Bundan iki ay önce ekonomistler ve stratejistler üç senaryodan bahsediyordu. Karamsar senaryo savaşın 6 aydan fazla, orta senaryo ise savaşın 4 - 6 ay arasında sürmesini öngörüyordu. Her iki senaryo da gerçekleşmedi. Üçüncü senaryo, yani savaşın çabuk bitmesi, gerçekleşti. Zaten ağırlıklı olarak da beklentiler bu yöndeydi.
Savaşın ABD tarafından kazanılması, hele çabuk bitmesinin çok önemli etkileri olacağı malum. En önemlisi, bu sonuç siyasal bakımdan ABD’nin dünyadaki hegemonyasının onaylanması anlamına geliyor. Avrupa ve Birleşmiş Milletler’in ise kredibilite yitirmesi. Öte yandan, Irak’ın ciddi biçimde direneceğini düşünenler de yanılmış oldular.
Artık bölgede ABD yeni bir jeo - politik tasarımı kolaylıkla oluşturabilir. Libya, Suriye, Suudi Arabistan ve hepsinden önemlisi ana hedef olan İran artık ABD’nin karşısında duruyor. Kısacası, ABD artık radikal İslamla (veya kendi tabiriyle terörle) daha güvenle savaşabilir.
ABD’nin bu zaferi ekonomik bakımdan 11 Eylül sonrası dibe vuran tüketici güveninin yeniden toparlanmasına yol açabilir. Dünya ekonomisinin lokomotifi olan ABD’de canlanma başlarsa, Avrupa’daki durgunluk da sona erebilir. Üstelik dünyada nominal faizler gayet düşük olduğundan bunun için ortam çok hazır görünüyor. Üstelik bu ara petrol fiyatları da düşüyor.
Nihayet, ABD’nin bu savaş için 75 milyar dolar ayırdığını unutmayalım. Oysa savaşta bunun sadece küçük bir kısmı harcandı. Savaş sonrası ise ABD’nin elde edeceği yüklü bir petrol ganimeti var.

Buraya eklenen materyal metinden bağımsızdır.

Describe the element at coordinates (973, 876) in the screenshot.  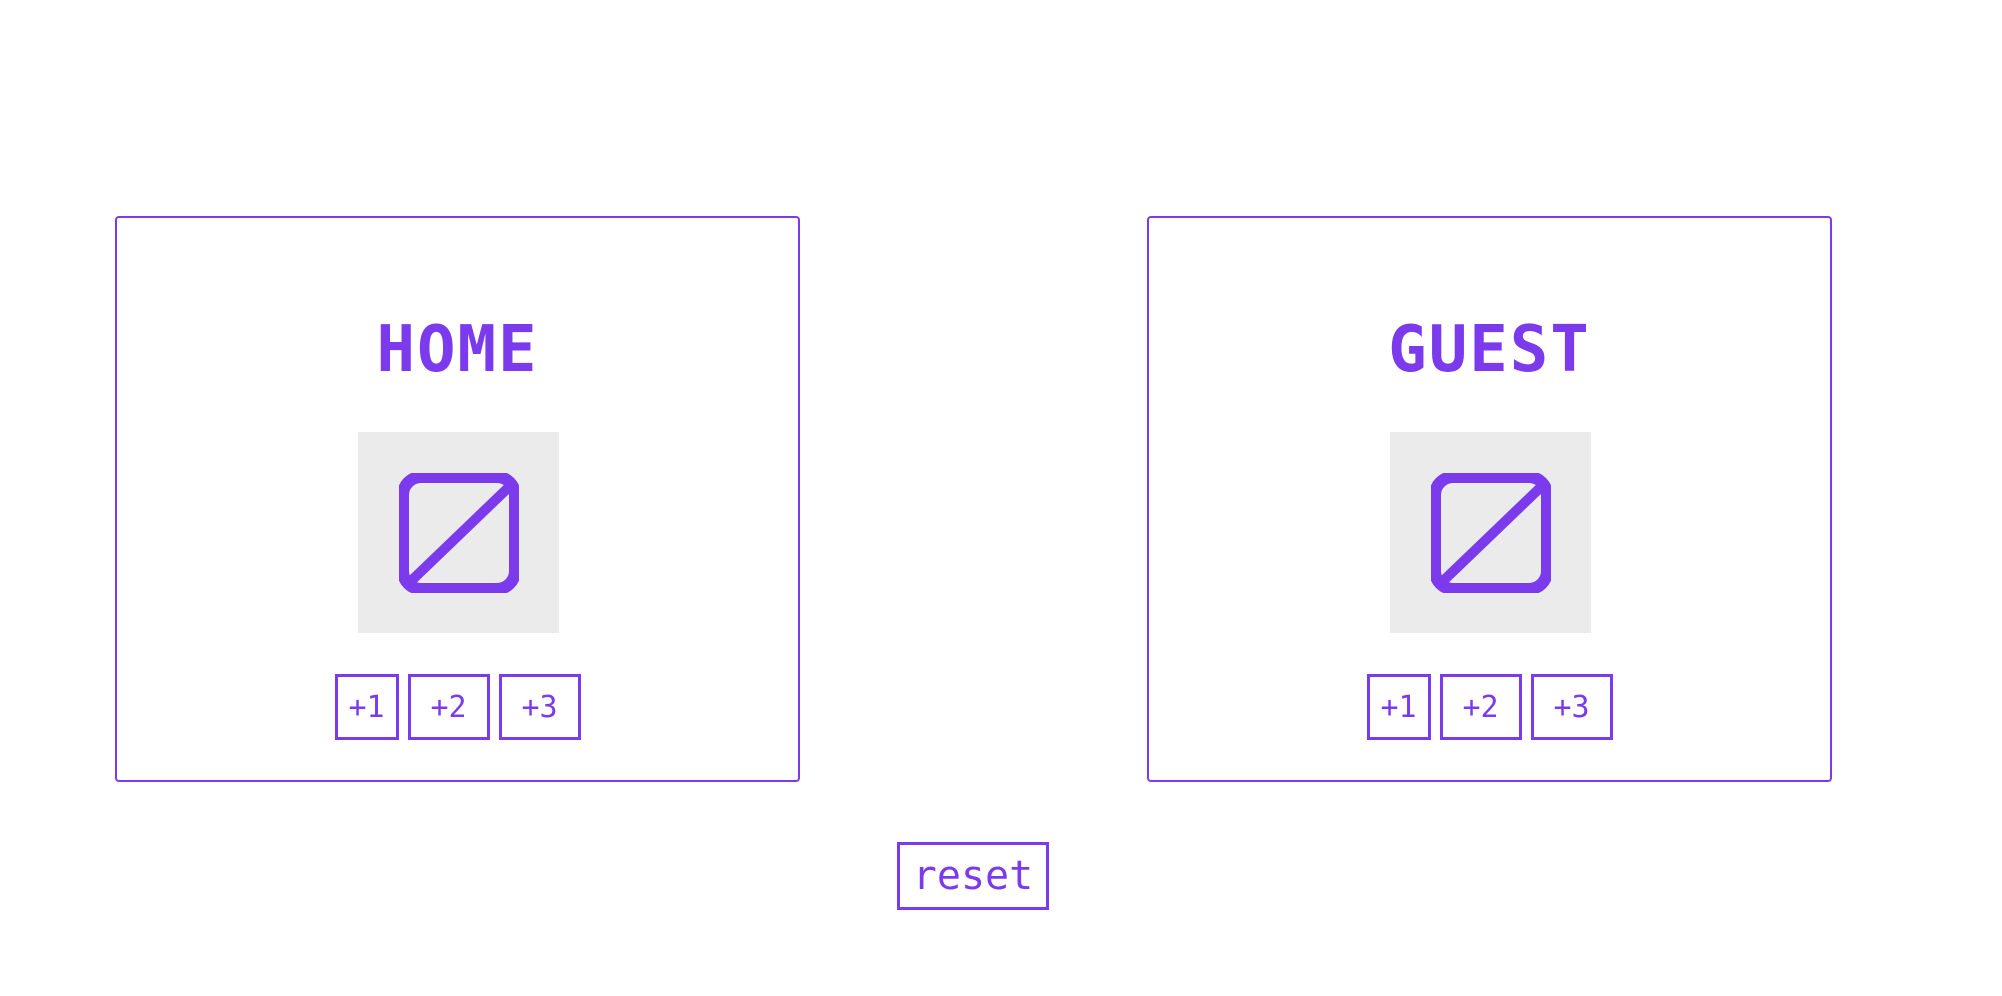
I see `reset-button: reset` at that location.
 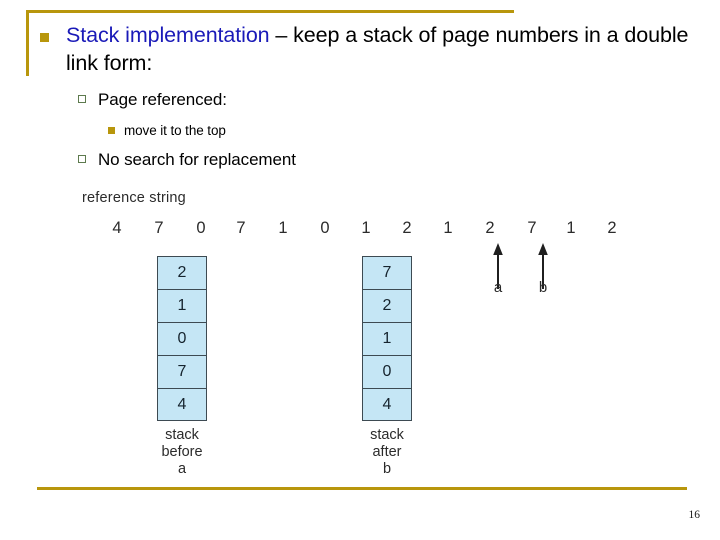 I want to click on stack-after: 7 2 1 0 4, so click(x=387, y=338).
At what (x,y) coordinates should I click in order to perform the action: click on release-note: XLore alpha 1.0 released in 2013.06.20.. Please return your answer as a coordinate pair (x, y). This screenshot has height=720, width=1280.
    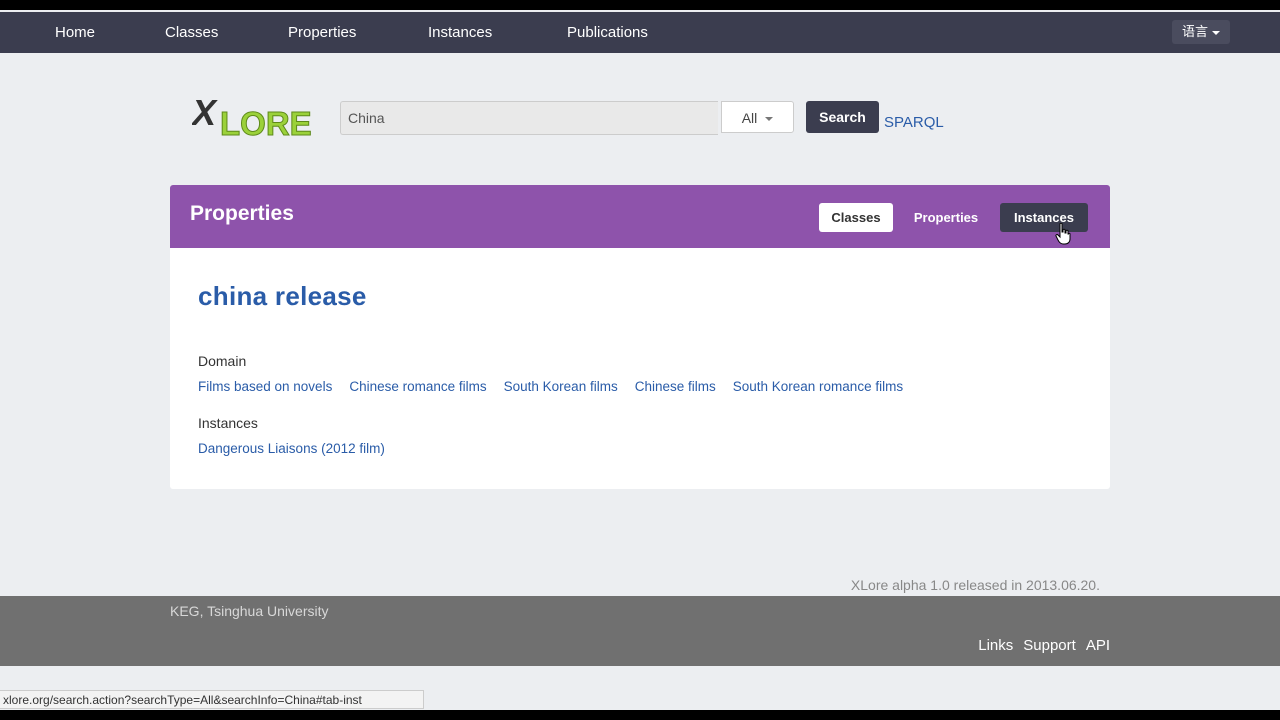
    Looking at the image, I should click on (975, 585).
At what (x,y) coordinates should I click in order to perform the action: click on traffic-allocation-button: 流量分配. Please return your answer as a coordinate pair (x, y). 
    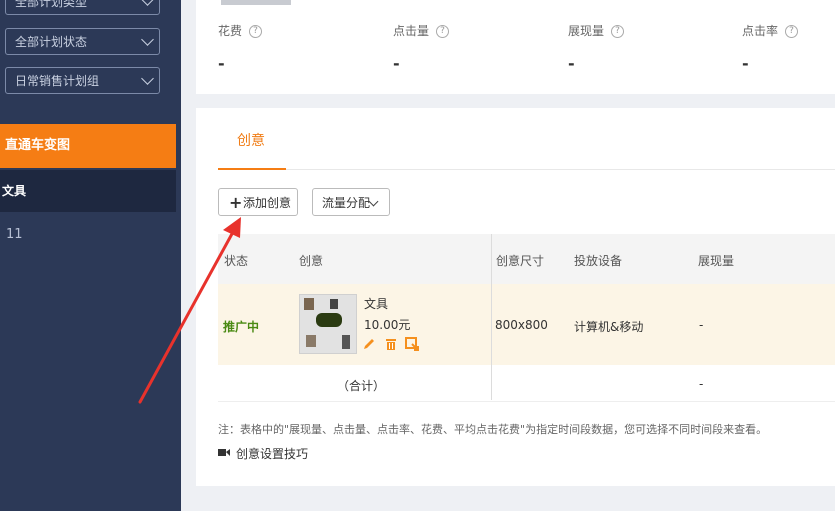
    Looking at the image, I should click on (351, 202).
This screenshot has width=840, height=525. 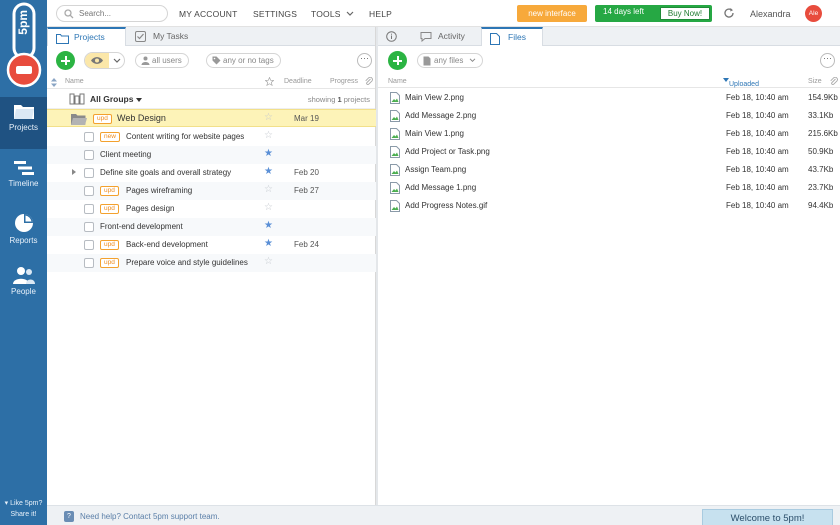 I want to click on project-name: Web Design, so click(x=142, y=118).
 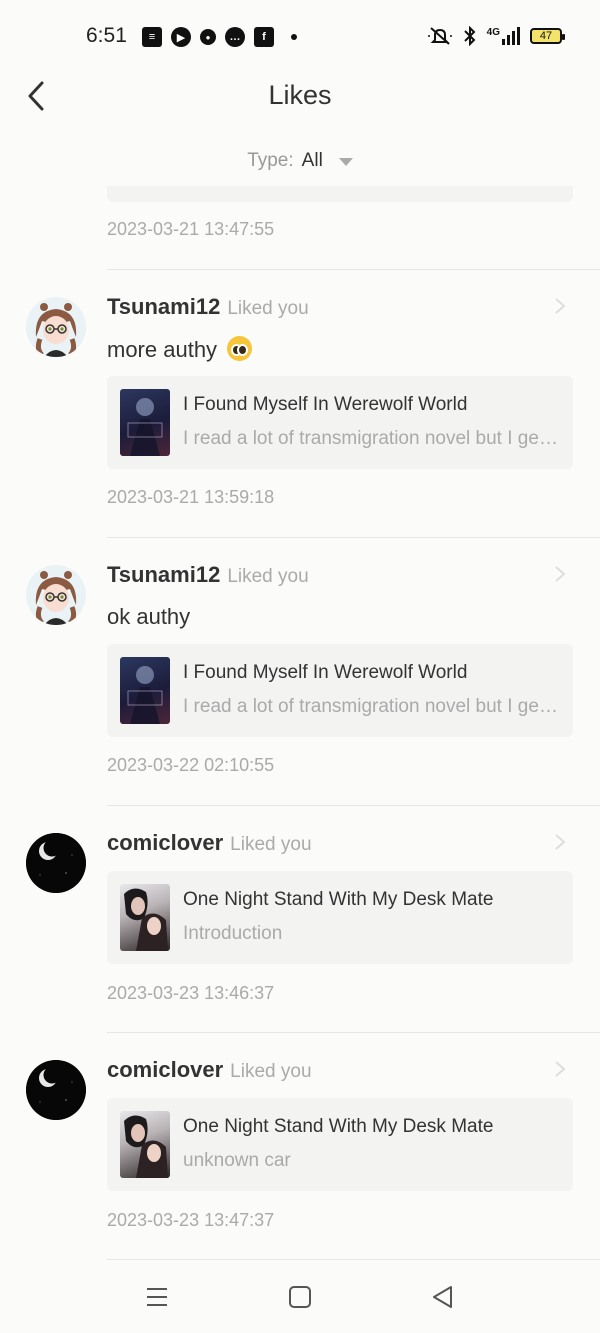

Gelelim Türk ekonomisine. Bu yıl önemli olan büyüme. (Ve tabii bir de borç faizleri.) Bu yıl büyüme konusunda iyimser olmak zor. Turizmde mayıs ayı hakkında umutlu olamayız. Nisan ise geçti bile. Ancak yine de haziran itibariyle işler toparlanabilir. Ne de olsa operatörler uçak rezervasyonlarını iptal etmediler. Yani geçen yıla göre yüzde 15 - 20 civarında bir gelir kaybıyla yılı atlatabiliriz.
İhracat iyi gidiyor. Ama daha ne kadar sürer bilinmez. İnşaat, madencilik ve bankacılık hala sorunlu. Petrol fiyatlarının etkisi ise düşen petrol fiyatları ile telafi edilse de, aylarca yüksek fiyatlı petrol ithal etmek zorunda kaldığımızı unutmayalım.
Bizi asıl düşündüren ise iç tüketimdeki durgunluk. Bu konuda pek umutlu da değiliz. Bu yıl iç tüketimin çok temkinli bir seyirde olacağı görünüyor. Kısacası, savaşın çabuk bitmesi dünya ekonomisine ciddi bir yarar sağlarken, Türk ekonomisinin hemen toparlanmasını sağlamayacağı görünüyor.
Siyasete dönersek. Türkiye savaşta ABD’ye yardım etmedi. Daha doğrusu ABD’nin istediği biçim ve boyutlarda yardım etmedi. Bu nedenle, savaş sonrası Irak’ın yeniden inşasından söz sahibi olması da çok zor. Daha önceki yazılarda da belirttiğimiz gibi, sonu belli olan bir gelişmede kararsız kalmak pek rasyonel olmadı.
Türkiye’nin Irak ile ilgili bir tasarımının olmaması ve inisiyatif alamaması şimdi kendisini zor duruma sokmuş görünüyor. Savaşın asıl hasarı ise burada. Yani uluslararası konumda.